▸ **How to complete this task**
Apart from the pictures, please restate every entry below exactly.
=-=-=-=-=
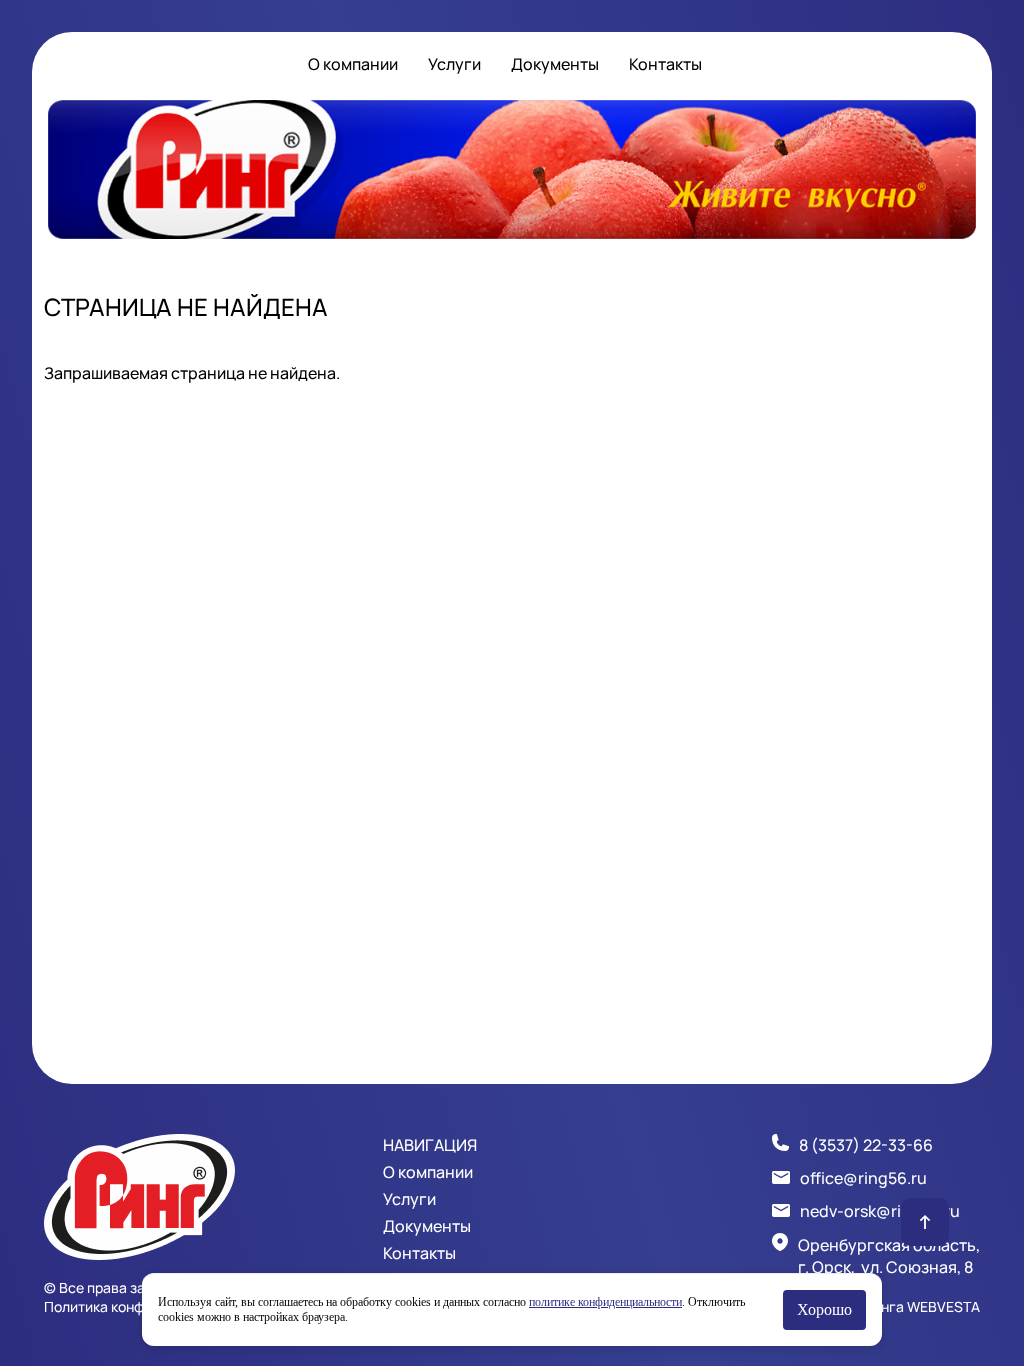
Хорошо (824, 1309)
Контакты (665, 64)
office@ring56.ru (863, 1178)
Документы (555, 64)
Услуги (454, 64)
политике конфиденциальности (605, 1302)
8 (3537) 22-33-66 (866, 1145)
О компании (353, 64)
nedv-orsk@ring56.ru (880, 1211)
=-=-=-=-=
▸ **The completed task**
Хорошо (824, 1309)
Контакты (665, 64)
office@ring56.ru (863, 1178)
Документы (555, 64)
Услуги (454, 64)
политике конфиденциальности (605, 1302)
8 (3537) 22-33-66 (866, 1145)
О компании (353, 64)
nedv-orsk@ring56.ru (880, 1211)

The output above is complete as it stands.